It was a great weekend. Thought Bubble has developed into the best event in the Uk for comics. The organisation, atmosphere, guest and general comicky goodness was stellar. Thanks to everyone involved for a great experience. Hopefully I will get the chance to exhibit next year.
I wanted to get the praise in first, because I need to blog a bit about my personal experience. This has nothing to do with the con, as I say personal stuff. I had a terrible weekend for sales. Saturday was £60, Sunday was £5. That’s right, a fiver. I have suspected that my days as a self publisher, sales person were coming to a close, and recent events are repeating the same results.
I no longer sell.
There was new comics for Thought Bubble, prints. I even went to the trouble of building a display. I painted some watercolours to lure people in, engaged in conversation, hardly left my table. But the old magic has faded, i’m afraid.
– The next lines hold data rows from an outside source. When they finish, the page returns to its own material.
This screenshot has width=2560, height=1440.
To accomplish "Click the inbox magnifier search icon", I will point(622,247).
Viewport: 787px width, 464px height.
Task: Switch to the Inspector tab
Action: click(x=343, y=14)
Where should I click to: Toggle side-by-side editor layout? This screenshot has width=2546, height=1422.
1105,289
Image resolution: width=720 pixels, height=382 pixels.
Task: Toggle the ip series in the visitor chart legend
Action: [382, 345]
It was a long journey home, and this morning was still quite painful. I’ve never packed away a table early on the second day, like 2pm early.
I don’t know what to do at the mo’.
I have Malta, then Angouleme. I have a new comic that is almost ready. But i’m starting to feel really self conscious and slightly embarrassed about it all. I suddenly feel out of place, date with everything. Maybe i’m too self reliant. Maybe I have become part of the furniture.
( Anyone that knows me this is just honest reflection, not a plea for sympathy )
I think my mechanical skills ( Drawing, writing ) have really improved. This is not an issue.
But the rest of it suddenly seems a bit, I dunno.